Communicating the love of nature
WWF Germany wanted to convince the general public of the importance of protecting the forests with a film that was both poignant and compassionate. The film breaks the mould of nature conservation films by using the language of the heart. Dr Susanne Winter, who led the project, explains her approach.
The film “Love” was the 2022 winner in the INFO category (under 26 minutes) of the Deauville Green Awards at the International Festival for Responsible Films. https://www.youtube.com/watch?v=ORSnvOxFS5o It tells the story of the friendship between an old, endangered tree and a very young child. It also tells the story of 21 hectares of forest destroyed every minute in the world, through overexploitation or fire.
Cap'Com : Why did you commission this film?
Dr Susanne Winter : Everyone knows that forests are disappearing. Our aim was to show the emotional relationship between humans and forests and the interdependencies between them. The main theme of the film is the relationship between people and trees, which we wanted to shine a light on through new language.
We need to find new ways to break through barriers, to get out of the rut.

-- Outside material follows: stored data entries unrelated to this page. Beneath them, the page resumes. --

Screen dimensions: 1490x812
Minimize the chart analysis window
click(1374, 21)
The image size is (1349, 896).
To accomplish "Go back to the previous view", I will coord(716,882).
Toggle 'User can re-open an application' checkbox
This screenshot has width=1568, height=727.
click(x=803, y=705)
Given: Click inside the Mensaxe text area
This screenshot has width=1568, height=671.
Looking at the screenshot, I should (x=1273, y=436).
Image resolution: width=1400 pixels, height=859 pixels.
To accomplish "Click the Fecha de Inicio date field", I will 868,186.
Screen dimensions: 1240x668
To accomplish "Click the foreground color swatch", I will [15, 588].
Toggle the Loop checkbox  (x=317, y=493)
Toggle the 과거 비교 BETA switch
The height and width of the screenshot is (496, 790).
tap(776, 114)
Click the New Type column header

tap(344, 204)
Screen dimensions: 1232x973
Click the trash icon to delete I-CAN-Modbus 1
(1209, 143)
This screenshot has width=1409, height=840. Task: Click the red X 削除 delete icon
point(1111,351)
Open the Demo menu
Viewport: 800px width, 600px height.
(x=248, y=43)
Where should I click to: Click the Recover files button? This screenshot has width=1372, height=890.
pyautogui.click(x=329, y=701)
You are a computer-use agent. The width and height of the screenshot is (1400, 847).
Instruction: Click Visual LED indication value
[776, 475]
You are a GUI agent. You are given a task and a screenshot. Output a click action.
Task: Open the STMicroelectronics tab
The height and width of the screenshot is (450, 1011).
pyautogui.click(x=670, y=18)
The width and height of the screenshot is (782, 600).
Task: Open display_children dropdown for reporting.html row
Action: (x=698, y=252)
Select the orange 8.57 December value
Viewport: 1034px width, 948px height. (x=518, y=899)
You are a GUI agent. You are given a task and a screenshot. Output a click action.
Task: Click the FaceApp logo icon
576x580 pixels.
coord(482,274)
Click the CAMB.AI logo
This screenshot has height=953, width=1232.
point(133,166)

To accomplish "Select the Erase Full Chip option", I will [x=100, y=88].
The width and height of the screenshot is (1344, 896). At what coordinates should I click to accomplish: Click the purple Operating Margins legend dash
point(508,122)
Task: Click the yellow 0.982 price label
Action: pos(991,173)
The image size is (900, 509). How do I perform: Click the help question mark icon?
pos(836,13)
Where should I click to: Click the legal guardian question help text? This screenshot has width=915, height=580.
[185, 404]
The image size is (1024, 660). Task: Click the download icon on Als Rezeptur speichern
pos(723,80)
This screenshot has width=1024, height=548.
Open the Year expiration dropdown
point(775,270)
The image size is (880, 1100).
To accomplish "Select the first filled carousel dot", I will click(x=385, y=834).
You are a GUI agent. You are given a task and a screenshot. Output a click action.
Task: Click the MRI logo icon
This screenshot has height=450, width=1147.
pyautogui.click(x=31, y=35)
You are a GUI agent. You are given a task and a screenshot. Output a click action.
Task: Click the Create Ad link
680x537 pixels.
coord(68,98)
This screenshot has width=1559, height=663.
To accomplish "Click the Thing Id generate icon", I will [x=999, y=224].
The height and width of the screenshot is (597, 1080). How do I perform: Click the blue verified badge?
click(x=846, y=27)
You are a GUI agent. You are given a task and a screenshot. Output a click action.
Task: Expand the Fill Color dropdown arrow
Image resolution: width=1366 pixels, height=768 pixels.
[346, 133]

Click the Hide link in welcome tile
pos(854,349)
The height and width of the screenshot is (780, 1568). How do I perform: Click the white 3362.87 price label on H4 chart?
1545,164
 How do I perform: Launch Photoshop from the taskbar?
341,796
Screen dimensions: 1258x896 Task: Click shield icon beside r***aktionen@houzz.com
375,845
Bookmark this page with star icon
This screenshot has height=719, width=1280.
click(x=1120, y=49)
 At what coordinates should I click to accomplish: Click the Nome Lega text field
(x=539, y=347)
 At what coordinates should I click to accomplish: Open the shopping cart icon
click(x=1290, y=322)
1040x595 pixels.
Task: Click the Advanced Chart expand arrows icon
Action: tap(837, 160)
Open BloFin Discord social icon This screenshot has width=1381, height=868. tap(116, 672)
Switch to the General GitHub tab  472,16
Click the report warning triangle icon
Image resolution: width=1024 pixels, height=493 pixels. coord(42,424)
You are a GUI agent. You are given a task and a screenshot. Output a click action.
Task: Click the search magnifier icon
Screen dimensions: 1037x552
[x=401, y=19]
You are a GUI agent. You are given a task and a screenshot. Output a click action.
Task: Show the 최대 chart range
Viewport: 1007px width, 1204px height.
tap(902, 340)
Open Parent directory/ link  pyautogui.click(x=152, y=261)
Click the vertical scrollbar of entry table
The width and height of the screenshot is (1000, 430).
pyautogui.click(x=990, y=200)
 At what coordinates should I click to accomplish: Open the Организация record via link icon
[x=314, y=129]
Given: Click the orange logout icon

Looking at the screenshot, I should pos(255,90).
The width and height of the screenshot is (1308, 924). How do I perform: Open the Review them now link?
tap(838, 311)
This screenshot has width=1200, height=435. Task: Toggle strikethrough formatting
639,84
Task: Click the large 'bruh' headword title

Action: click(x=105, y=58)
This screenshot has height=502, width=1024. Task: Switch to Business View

Cap'Com : Who’s the audience for this short film?
Dr Susanne Winter : The film, now available on our web platforms, is aimed at people who don’t have a very close relationship with nature: those who are indifferent to it or who feel distant from it. It was developed to encourage a genuine, personal connection, overcoming stereotypes, rejection and obstacles. It’s the same for everything. We need to find new ways to break through barriers, to get out of the rut. We know that resources are limited and that we need to work together. But for this to happen, there needs to be broader support. So, we have to change our habits to protect resources, because this affects us all.
Cap'Com : What is the relationship with the public authorities and local communities around your projects?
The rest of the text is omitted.